/---
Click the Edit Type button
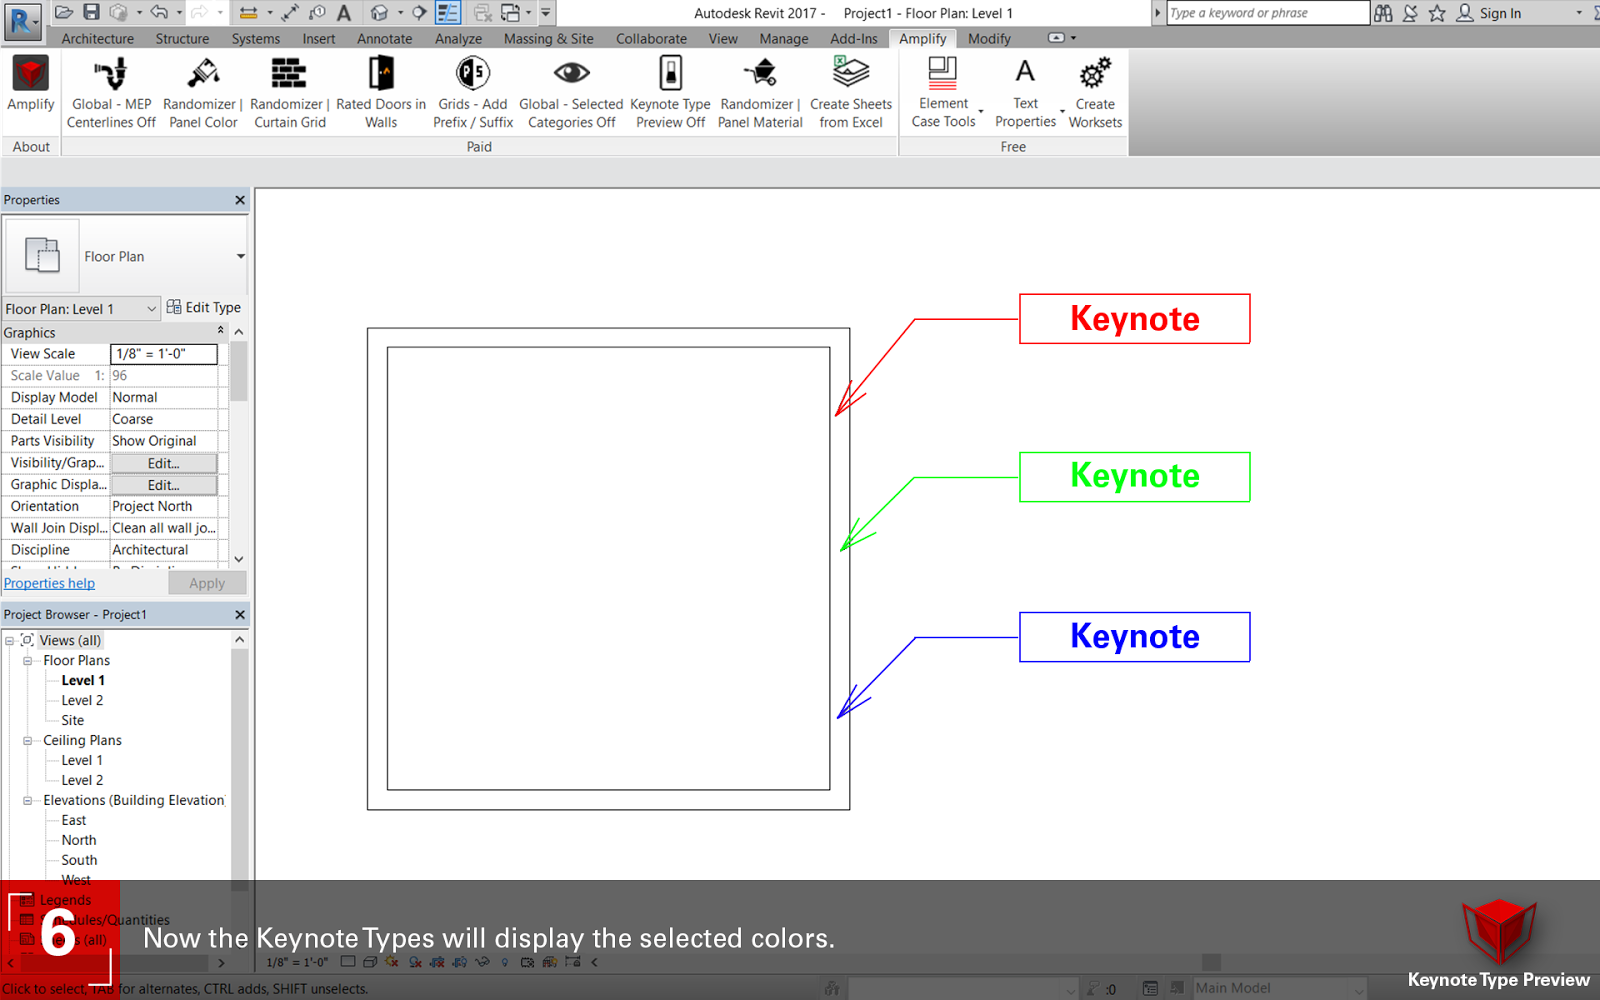 click(205, 307)
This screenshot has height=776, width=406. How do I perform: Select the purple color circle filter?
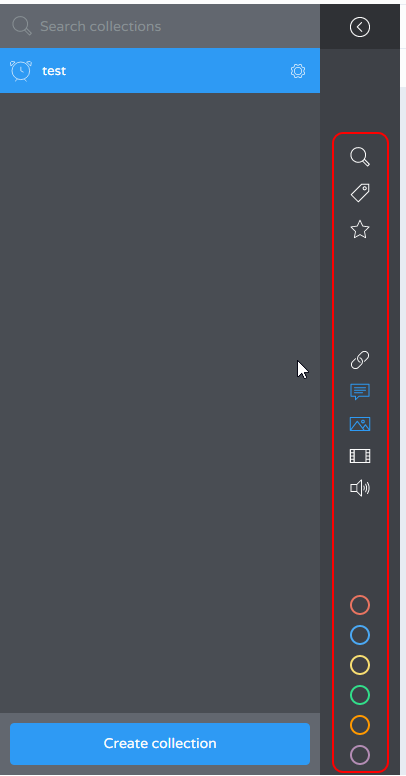click(x=360, y=755)
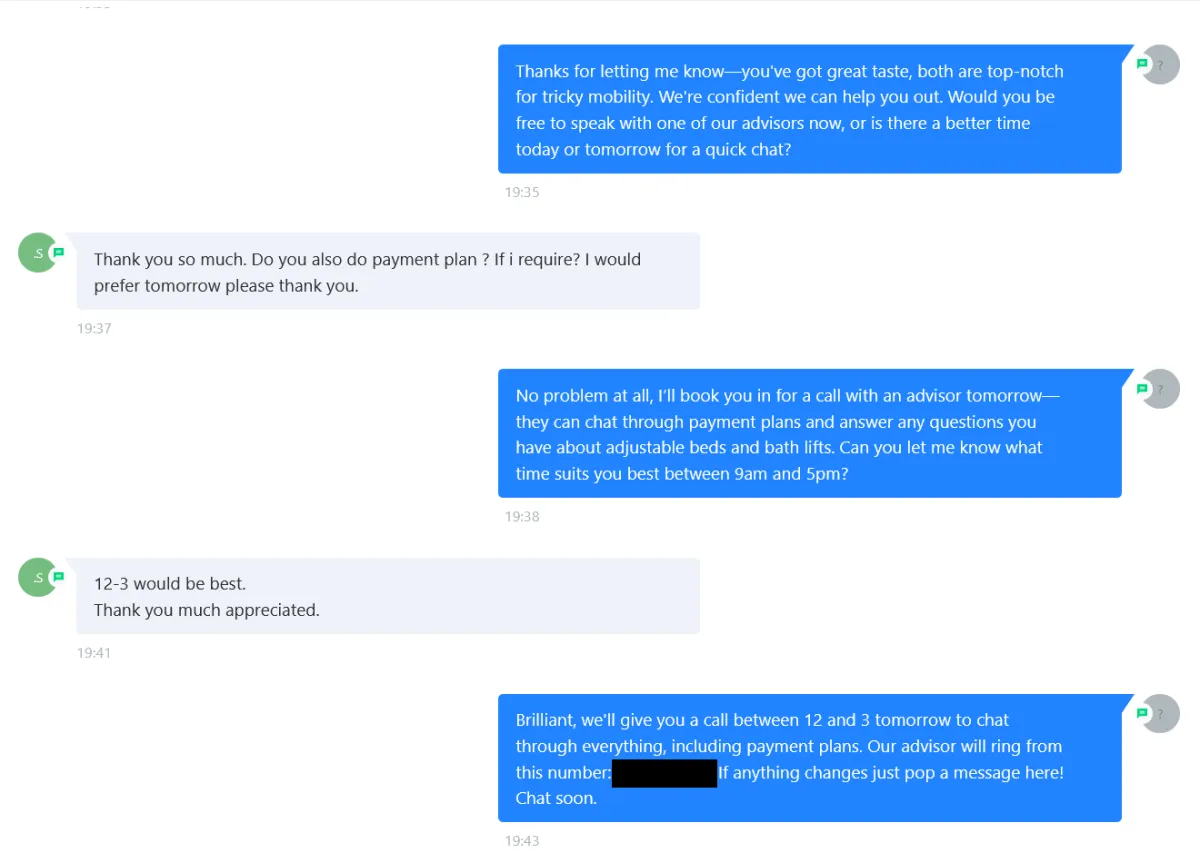Click agent avatar beside the 'Thanks for letting me know' message

point(1163,65)
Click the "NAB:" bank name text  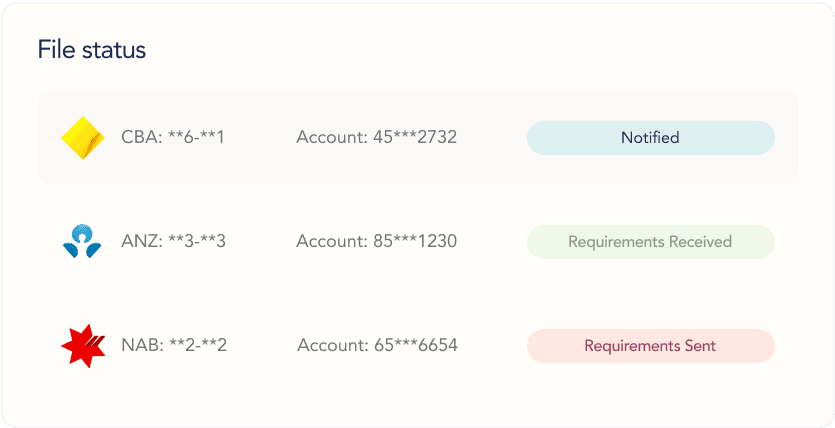(x=141, y=346)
\---
-- Objective --
Rewrite the records from the start through the line containing "point(1163,65)", with "purple" changed to "green" and nothing else altered, and omit the pictures.

-- Reply to the exercise --
Click the Edit Type button
 click(205, 307)
This screenshot has height=776, width=406. How do I perform: Select the green color circle filter?
click(x=360, y=755)
Click agent avatar beside the 'Thanks for letting me know' message

point(1163,65)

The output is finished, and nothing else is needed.